Supplied passage
======

President-elect William Ruto and his Deputy Rigathi Gachagua. [File, Standard]

President-elect William Ruto has asked the Supreme Court to lock out the Law Society of Kenya (LSK) from presidential election petition.

In an affidavit drawn by Kithure Kindiki and Associates Advocates dated August 28, 2022, Ruto argues the lawyers’ lobby cannot be neutral as Martha Karua is its member and also a former leader.

“The applicant has misrepresented material facts by pleading that the LSK has no connection to any party in this matter, which is FALSE, as the LSK is connected to the 2nd Petitioner,” Ruto’s affidavit reads in part.

“The rules of natural justice forbid the grant of the Application to the extent that the 2nd Petitioner is a prominent member and past leader of the applicant, which strips the Applicant requirement of independence and impartiality,”

The UDA party leader also argues that by allowing the LSK to join the case as an amicus curiae (friend of the court), the court would be offending the rules governing the friends of the court.

He also avers that allowing LSK in the case would obscure more than clarify the matter before the court.

He has also indicated that including LSK in the case is unlikely to add any value to the outcome of the court.

The Law Society of Kenya filed an application to be joined in the petitions at the Supreme Court challenging the declaration of Deputy President William Ruto as president-elect.

======

Source excerpt
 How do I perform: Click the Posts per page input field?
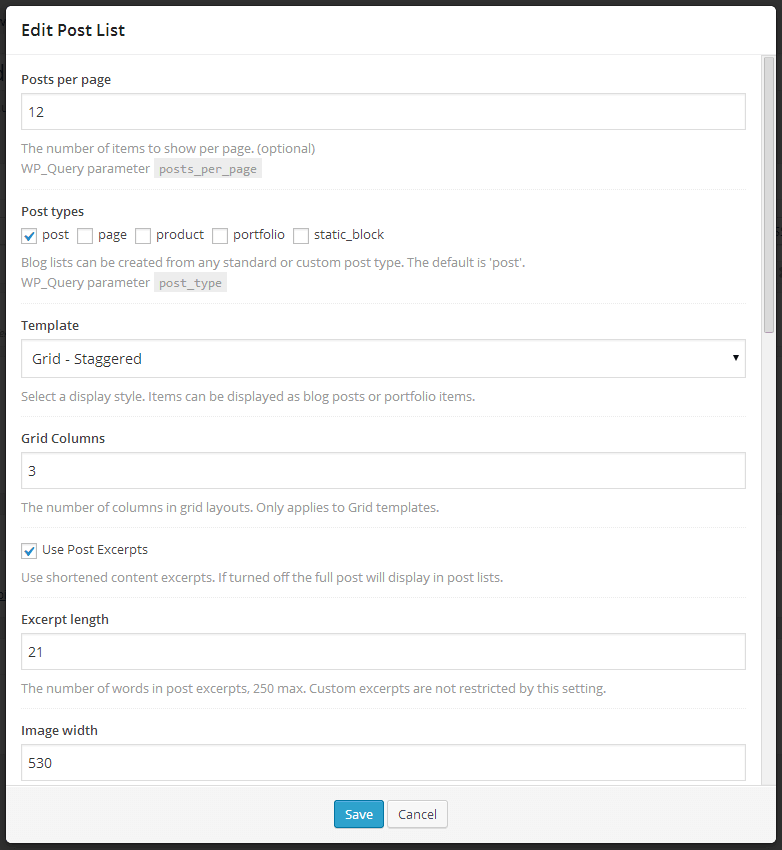coord(383,111)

======

Required work
1. Reproduce everything from "The Law Society of Kenya filed" down to "Ruto as president-elect." in the article on Ruto and the Law Society of Kenya, word for word.
2. In the article on Ruto and the Law Society of Kenya, which law firm drew up Ruto's affidavit?
3. Continue the article on Ruto and the Law Society of Kenya, starting right after its last sentence.

Answers to the tasks
1.
The Law Society of Kenya filed an application to be joined in the petitions at the Supreme Court challenging the declaration of Deputy President William Ruto as president-elect.

2. Kithure Kindiki and Associates Advocates.

3.
The society wants to be joined as amicus curiae on the grounds that it has the expertise to help the apex court reach a just decision.

“The society wants to be joined as a neutral party because of the public interest involved in the dispute surrounding the presidential election,” the society said in the application filed by Kililo Advocates.

The presidential petition filed by Azimio la Umoja presidential candidate Raila Odinga and his running mate Martha Karua s challenging the final presidential results announced by the Independent Electoral and Boundaries Commission (IEBC) chairman Wafula Chebukati on August 15.

LSK wants to help the court with three issues concerning the meaning of the standard of proof in an election petition, the value of rejected votes in the presidential election, and the role of the IEBC commission in tallying, verification, and declaration of results.